In re Volkswagen "Clean Diesel" Marketing, Sales Practices, & Products Liability Litigation
229 F. Supp. 3d 1052
| N.D. Cal. | 2017Background
- In 2015 Volkswagen admitted installing a defeat device in many VW and Audi TDI diesel vehicles sold in the U.S., triggering MDL litigation that included claims by Volkswagen-branded franchise dealers.
- A class of 651 eligible dealers (652 total less one individually settled dealer and several opt-outs) was defined to pursue dealer losses from the TDI scandal; plaintiff J. Bertolet, Inc. proposed a settlement that the Court preliminarily approved and later granted final approval.

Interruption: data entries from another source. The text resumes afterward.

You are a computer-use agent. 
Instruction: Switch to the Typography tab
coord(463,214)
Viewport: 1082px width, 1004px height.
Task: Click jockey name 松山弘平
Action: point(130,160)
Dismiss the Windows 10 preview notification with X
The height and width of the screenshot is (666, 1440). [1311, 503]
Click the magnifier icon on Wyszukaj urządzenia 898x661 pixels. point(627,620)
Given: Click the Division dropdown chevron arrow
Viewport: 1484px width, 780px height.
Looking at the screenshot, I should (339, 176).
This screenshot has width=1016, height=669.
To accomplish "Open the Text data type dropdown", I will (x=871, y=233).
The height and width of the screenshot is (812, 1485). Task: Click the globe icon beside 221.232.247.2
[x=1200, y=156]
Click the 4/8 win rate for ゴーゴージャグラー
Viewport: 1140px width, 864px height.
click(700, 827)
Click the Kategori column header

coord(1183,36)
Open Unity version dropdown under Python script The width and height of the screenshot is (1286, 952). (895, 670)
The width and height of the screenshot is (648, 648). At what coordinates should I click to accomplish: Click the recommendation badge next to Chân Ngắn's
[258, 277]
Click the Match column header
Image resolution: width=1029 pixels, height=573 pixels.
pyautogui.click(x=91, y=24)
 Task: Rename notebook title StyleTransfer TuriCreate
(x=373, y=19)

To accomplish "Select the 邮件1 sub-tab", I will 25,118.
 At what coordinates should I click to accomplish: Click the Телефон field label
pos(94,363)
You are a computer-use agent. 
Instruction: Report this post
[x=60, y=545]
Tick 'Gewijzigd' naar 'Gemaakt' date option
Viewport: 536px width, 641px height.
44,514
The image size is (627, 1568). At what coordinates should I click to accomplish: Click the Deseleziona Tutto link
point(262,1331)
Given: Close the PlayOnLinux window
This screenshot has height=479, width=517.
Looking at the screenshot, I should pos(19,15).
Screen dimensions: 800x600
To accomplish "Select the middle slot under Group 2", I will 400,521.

- Settlement terms include up to $1.208 billion in cash (assuming full participation), estimated average dealer payment of ~$1.85 million, continuation of certain incentive programs (VIP/CSI), temporary facility-renovation deferrals, vehicle repurchase obligations where no emissions Fix exists, and dealer obligations to cooperate with consumer Fix appointments.
- Class Members release broad claims against Volkswagen-related entities (but not Bosch) covering all TDI-related claims, with an amendment preserving preexisting individual lawsuits filed before April 6, 2016; releases also waive Cal. Civ. Code § 1542 claims.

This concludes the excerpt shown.